An essential part of owning a Sedro-Woolley rental property is deciding if you are going to allow tenants to have pets on the property or not. Be that as it may, support animals are not part of the no-pet policy for rental homes. A tenant can be allowed to have an animal on the property regardless of pet policy. This is possible, under certain circumstances, as provided by the Fair Housing Act. But, as in all rules, there are exceptions. It would be wise to get a good understanding of what the federal laws are, and if they apply to you. This can inform your decision in the event of having to reasonably deny a tenant’s request.
The Fair Housing Act and Support Animals
In general, the Fair Housing Act is a set of laws intended to prevent discrimination against tenants who belong to a protected class.

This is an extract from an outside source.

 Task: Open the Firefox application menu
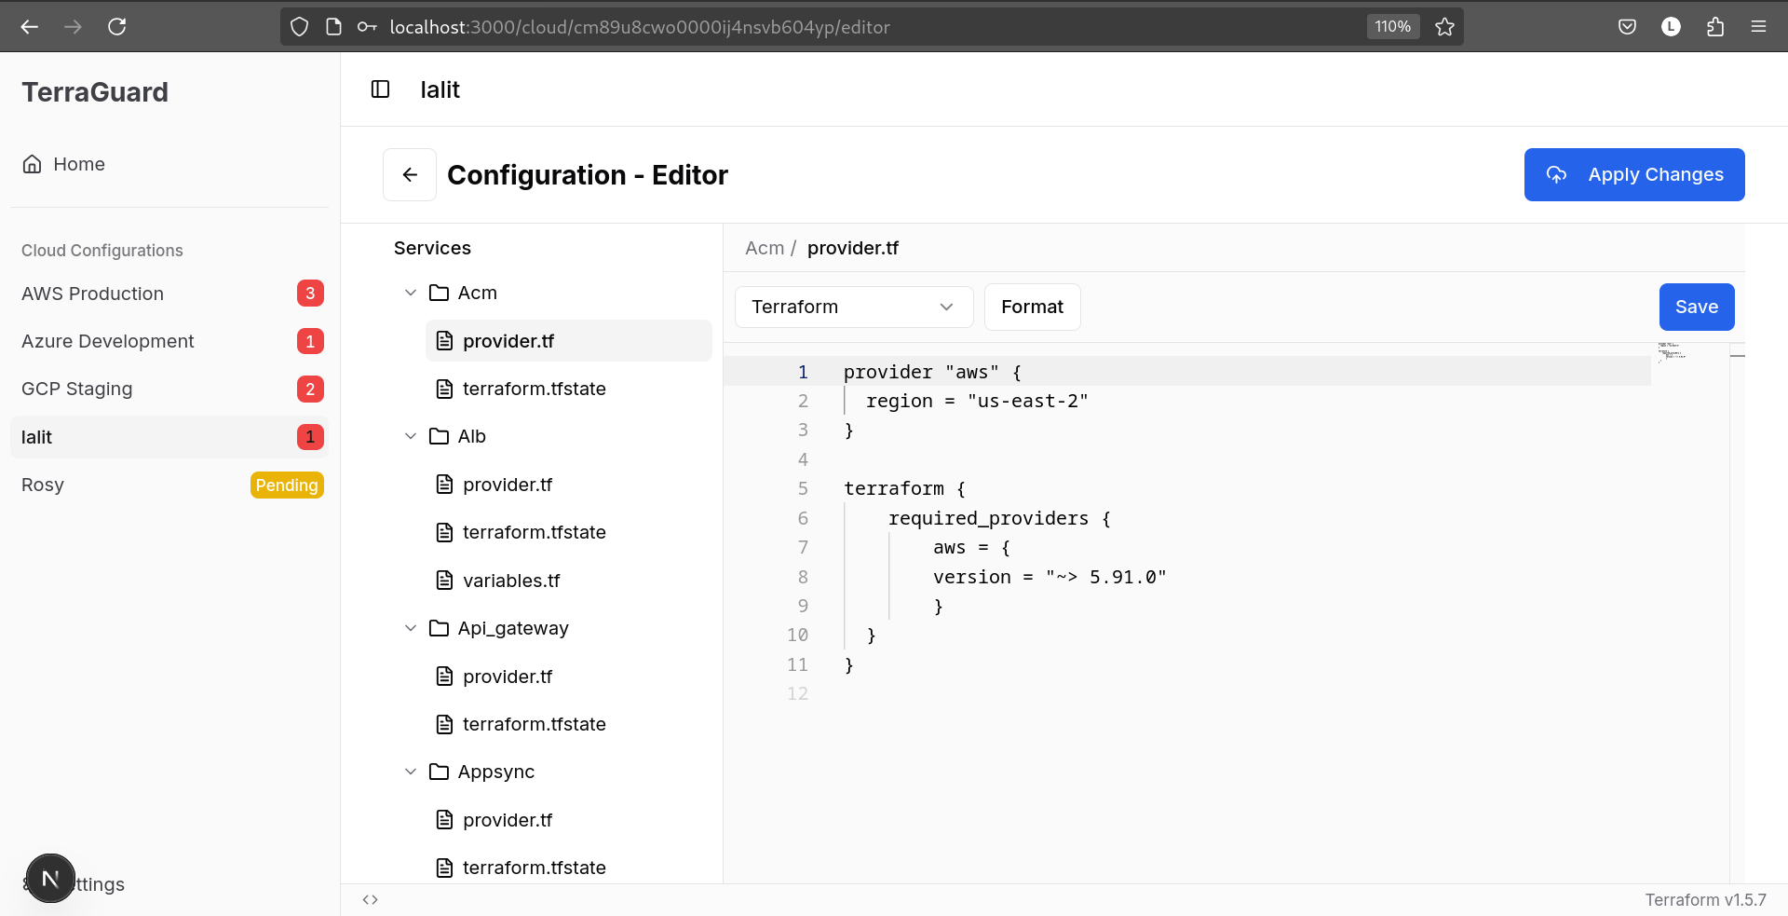(x=1758, y=27)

This includes tenants who rely on support animals for either emotional or physical assistance. One facet of the Fair Housing Act that you should always bear in mind is that it classifies these animals differently from pets. So your no-pet policy usually isn’t a legal reason to deny a tenant’s request to keep a support animal on the property.
There are two basic types of support animals. Service animals are animals trained to perform specific tasks. A usual example of a service animal is a guide that has been trained to aid a person with impaired vision. The other type of support animal is assistance or emotional support animal. These animals don’t need any kind of training, unlike service animals that need to be trained for specific tasks. But, emotional support animals offer something else to their owners — support. For example, a cat that helps lighten the load of a person’s depression and anxiety or, a bird that is trained to notify a deaf person that someone is at the door.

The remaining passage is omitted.